PARTS OF THE EXERCISE =
[a] Answer these questions about the comment thread:
(i) In which situations does one commenter say there is no need to wear a mask?
(ii) What was the title of the advert for trips from Thailand?
(iii) At Disneyland, how many guides would a family of four need if the two kids want to go on different rides?
[b] Retype everything in the comment thread from "Nobody told them" down to "to wear one.".
[c] How would you sum up the comment thread in two sentences?

TEXT BLOCK =
****
What are the chaperones going to say when foreign residents walk past them and their clients with no mask on, laughing their asses off.

-2 ( +9 / -11 )

Nobody told them they have to wear a mask 24 hours, so stop over-exaggerating. When in their hotel rooms, showering/bathing, and sleeping there is no need to wear one.

-4 ( +1 / -5 )

Japan! North Korea in the making!

-7 ( +8 / -15 )

The chaperone thing is ridiculous, very North Koreaesque, as is the outdoor mask-wearing ( that, however, may be just one of those famous J rules written on paper but rarely followed, common sense prevails, but if anything happens its on you as you broke the rule! The old responsibility dodge technique )

With the yen in free fall, maybe once again they just don't want the hassel or the bother of taking peoples money! Japan could be raking it in, but...... rules ;P

-1 ( +11 / -12 )

I saw an advert for trips from Thailand that someone posted on Facebook. The advert was titled "Fun back at Fuji" or something similar. It was in Thai so I couldn't read the details, but the trip clearly included a trip to the safari park at Fuji and to Disneyland. There were three dates, the first in July and the last in October. With Disneyland being included, it got me wondering about what they mean by "avoiding crowded spaces" and about the use of guides. At Disneyland, a family of four would need two guides if the two kids want to go on different rides. Presumably the 8000 yen entry fee for the guides is coming from us taxpayers.
****
Dataset entries:
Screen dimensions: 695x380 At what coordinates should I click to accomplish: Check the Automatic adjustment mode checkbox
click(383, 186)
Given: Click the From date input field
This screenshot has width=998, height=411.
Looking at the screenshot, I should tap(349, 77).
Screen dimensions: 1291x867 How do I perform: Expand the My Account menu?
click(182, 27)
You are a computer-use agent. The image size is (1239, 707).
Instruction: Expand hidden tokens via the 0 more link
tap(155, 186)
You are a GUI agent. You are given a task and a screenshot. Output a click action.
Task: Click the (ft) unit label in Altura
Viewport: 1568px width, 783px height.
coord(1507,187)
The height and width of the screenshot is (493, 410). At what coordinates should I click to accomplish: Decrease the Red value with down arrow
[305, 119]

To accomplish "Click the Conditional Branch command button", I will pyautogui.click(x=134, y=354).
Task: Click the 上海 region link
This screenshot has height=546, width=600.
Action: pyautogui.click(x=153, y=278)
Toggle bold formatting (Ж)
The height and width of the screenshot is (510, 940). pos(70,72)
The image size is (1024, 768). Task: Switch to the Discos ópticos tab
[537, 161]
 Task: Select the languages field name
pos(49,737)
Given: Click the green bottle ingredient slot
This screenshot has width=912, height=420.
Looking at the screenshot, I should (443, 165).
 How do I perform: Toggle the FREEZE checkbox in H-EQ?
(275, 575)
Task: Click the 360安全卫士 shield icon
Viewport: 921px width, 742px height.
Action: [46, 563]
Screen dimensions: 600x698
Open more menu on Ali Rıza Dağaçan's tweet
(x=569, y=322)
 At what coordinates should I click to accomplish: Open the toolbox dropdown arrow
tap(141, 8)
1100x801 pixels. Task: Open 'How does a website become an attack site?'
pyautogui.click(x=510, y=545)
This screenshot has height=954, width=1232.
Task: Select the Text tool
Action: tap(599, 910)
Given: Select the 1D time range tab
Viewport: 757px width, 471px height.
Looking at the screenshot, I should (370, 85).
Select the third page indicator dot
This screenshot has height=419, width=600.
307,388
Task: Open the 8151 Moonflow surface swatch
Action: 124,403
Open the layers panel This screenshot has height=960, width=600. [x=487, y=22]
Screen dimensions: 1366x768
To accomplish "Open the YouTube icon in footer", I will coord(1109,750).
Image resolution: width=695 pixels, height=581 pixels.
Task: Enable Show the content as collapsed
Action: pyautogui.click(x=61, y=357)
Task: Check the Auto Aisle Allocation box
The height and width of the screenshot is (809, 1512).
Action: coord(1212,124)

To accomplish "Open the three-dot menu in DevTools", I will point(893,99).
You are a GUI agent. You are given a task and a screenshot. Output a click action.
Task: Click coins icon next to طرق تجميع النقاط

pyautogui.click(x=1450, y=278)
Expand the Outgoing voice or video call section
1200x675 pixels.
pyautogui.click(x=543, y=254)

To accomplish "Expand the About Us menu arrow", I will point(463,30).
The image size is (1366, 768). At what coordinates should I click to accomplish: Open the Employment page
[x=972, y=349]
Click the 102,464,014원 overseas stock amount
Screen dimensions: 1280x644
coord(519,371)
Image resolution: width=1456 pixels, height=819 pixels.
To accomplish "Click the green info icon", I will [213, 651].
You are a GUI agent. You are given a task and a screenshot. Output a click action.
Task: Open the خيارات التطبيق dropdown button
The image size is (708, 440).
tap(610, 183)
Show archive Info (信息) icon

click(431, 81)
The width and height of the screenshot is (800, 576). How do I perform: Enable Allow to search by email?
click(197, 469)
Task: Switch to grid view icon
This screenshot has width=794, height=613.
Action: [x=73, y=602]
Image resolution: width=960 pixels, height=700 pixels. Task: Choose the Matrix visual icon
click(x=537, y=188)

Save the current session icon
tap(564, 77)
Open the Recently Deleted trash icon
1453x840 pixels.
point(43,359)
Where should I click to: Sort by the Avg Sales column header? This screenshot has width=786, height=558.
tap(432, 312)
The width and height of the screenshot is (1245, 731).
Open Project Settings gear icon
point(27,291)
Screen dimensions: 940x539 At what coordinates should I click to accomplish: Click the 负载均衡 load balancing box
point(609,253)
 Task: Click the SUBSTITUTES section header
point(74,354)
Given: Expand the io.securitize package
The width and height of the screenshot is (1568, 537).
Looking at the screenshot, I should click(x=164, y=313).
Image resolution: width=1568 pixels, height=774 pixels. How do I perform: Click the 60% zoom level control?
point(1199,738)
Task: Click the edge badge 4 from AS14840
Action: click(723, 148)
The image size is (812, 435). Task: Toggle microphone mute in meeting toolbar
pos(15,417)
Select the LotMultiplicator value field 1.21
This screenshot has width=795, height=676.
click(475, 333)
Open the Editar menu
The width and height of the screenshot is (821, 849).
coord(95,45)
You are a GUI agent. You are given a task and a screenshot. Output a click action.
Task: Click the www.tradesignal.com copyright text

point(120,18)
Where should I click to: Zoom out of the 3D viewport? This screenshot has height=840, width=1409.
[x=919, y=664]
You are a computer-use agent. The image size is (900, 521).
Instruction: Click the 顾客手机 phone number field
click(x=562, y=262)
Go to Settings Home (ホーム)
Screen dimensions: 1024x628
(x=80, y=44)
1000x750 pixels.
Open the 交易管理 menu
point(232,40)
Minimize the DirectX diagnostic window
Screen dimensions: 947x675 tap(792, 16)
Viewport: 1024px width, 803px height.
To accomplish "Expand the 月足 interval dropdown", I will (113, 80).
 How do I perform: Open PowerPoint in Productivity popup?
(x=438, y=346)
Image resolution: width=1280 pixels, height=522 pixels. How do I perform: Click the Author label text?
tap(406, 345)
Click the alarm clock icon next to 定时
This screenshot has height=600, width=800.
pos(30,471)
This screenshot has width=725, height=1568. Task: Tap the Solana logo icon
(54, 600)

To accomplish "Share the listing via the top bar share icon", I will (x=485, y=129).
****
SET OF ANSWERS =
[a]
(i) In their hotel rooms, while showering or bathing, and while sleeping.
(ii) "Fun back at Fuji" or something similar.
(iii) Two.

[b]
Nobody told them they have to wear a mask 24 hours, so stop over-exaggerating. When in their hotel rooms, showering/bathing, and sleeping there is no need to wear one.

[c] Commenters ridicule the chaperone and outdoor mask-wearing rules as North Korea-like, while another replies that nobody has to wear a mask 24 hours. One describes a Thai advert for trips that include the safari park at Fuji and Disneyland, and wonders what "avoiding crowded spaces" and the use of guides would mean there.